● SOURCE DATA:
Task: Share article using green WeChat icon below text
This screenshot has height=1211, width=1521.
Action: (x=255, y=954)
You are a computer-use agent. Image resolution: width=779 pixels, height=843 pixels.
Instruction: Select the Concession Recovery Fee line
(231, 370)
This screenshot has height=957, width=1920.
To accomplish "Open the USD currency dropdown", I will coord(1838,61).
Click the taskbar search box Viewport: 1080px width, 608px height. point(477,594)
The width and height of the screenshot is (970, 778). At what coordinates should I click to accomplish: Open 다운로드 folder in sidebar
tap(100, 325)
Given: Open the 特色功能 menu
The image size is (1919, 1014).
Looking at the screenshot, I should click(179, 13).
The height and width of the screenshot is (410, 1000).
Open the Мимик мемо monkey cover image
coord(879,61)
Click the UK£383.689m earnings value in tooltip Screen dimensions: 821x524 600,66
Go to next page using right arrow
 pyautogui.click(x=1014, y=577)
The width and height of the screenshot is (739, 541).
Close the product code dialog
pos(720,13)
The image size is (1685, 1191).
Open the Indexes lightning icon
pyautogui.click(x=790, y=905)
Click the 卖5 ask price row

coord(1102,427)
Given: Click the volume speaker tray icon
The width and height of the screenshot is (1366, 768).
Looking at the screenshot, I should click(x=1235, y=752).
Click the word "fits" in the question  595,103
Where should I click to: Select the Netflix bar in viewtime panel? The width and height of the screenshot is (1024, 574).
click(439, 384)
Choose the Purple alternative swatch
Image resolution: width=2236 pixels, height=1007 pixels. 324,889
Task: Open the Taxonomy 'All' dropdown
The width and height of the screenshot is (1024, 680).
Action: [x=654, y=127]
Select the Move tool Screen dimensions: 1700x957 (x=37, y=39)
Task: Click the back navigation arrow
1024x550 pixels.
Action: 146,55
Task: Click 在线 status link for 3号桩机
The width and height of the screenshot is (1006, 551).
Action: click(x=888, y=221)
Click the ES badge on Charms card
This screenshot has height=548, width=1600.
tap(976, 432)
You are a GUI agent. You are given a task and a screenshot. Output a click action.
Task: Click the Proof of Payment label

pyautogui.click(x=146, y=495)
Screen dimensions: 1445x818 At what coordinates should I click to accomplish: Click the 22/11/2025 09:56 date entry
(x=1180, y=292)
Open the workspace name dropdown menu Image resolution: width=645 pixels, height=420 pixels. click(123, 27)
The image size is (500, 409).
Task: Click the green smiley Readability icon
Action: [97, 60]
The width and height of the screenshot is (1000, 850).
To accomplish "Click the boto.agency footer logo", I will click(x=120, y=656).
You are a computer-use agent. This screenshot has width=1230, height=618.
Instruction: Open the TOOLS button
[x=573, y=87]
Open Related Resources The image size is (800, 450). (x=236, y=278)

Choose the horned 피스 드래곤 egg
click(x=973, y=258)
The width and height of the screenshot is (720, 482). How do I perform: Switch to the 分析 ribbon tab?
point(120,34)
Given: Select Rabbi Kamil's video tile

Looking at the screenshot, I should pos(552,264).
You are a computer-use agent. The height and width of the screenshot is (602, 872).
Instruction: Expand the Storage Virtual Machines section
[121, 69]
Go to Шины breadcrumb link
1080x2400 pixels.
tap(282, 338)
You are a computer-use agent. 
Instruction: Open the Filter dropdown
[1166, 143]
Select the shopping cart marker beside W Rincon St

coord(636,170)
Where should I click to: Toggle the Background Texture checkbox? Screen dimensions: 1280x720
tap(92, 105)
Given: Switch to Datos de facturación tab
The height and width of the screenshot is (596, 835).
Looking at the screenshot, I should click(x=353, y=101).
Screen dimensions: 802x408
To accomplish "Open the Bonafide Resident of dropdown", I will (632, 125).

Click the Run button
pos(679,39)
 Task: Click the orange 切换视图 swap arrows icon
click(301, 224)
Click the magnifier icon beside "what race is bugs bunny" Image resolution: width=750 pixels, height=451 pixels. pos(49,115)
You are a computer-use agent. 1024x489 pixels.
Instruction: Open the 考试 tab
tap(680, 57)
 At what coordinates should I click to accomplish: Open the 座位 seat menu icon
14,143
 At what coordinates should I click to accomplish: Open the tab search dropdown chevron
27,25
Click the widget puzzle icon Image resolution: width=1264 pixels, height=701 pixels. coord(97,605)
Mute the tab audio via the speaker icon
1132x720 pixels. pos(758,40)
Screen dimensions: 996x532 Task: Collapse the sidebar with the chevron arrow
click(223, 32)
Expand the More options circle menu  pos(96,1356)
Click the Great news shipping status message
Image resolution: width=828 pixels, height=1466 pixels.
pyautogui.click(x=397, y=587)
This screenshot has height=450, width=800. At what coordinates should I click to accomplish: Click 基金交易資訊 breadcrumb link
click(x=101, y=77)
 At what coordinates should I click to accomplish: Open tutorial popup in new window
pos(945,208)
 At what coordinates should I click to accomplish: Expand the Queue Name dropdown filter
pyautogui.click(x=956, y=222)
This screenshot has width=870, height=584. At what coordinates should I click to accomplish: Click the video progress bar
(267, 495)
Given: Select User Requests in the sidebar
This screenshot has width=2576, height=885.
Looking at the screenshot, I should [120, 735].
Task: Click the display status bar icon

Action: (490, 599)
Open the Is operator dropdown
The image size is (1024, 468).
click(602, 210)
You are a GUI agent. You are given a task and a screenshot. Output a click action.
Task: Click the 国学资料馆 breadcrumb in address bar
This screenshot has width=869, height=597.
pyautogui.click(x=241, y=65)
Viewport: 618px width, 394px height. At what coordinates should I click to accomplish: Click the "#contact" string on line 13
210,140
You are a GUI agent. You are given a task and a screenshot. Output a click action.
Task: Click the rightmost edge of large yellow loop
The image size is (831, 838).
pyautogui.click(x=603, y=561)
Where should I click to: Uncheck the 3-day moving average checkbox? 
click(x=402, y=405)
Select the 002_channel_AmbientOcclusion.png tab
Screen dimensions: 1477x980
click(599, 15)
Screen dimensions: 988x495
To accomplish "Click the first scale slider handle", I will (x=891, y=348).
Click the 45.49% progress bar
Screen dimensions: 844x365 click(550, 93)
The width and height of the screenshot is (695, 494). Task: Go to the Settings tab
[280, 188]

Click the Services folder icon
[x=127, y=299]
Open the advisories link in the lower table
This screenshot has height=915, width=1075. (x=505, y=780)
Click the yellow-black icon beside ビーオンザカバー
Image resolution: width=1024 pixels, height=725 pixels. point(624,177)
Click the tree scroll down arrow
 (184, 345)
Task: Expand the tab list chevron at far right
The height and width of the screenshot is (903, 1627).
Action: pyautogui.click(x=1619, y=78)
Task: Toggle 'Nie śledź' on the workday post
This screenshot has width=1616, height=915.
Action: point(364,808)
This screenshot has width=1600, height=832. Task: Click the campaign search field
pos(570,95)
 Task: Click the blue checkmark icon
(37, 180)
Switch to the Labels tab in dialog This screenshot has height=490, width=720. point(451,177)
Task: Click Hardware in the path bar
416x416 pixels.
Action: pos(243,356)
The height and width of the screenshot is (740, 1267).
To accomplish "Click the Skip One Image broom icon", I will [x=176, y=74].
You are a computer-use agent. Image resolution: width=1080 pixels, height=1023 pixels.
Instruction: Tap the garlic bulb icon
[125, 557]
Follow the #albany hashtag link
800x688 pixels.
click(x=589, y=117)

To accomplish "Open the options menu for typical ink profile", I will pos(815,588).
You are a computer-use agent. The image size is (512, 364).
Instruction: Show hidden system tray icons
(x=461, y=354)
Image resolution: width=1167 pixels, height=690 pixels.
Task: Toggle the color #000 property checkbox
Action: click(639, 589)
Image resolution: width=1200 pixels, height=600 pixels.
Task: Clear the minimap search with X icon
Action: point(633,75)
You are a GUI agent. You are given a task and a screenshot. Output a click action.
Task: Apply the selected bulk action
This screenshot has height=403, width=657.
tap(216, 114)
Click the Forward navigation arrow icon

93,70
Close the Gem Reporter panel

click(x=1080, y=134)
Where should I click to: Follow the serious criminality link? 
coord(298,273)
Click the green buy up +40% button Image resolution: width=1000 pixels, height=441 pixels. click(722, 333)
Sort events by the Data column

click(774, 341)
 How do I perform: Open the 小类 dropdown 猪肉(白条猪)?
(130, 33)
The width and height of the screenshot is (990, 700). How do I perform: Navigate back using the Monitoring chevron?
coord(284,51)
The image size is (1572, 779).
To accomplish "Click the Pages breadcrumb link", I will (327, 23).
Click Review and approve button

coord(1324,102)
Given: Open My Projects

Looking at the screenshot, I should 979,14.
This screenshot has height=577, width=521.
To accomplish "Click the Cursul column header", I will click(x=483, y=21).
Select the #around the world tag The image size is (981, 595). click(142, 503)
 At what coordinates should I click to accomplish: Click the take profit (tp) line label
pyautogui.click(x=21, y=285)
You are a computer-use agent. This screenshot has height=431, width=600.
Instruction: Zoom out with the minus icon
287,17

● EXERCISE GOAL:
Retype the records above exactly, from their first line through the line that contains "This screenshot has height=957, width=1920.", and stop there.

● ANSWER TO THIS TASK:
Task: Share article using green WeChat icon below text
This screenshot has height=1211, width=1521.
Action: (x=255, y=954)
You are a computer-use agent. Image resolution: width=779 pixels, height=843 pixels.
Instruction: Select the Concession Recovery Fee line
(231, 370)
This screenshot has height=957, width=1920.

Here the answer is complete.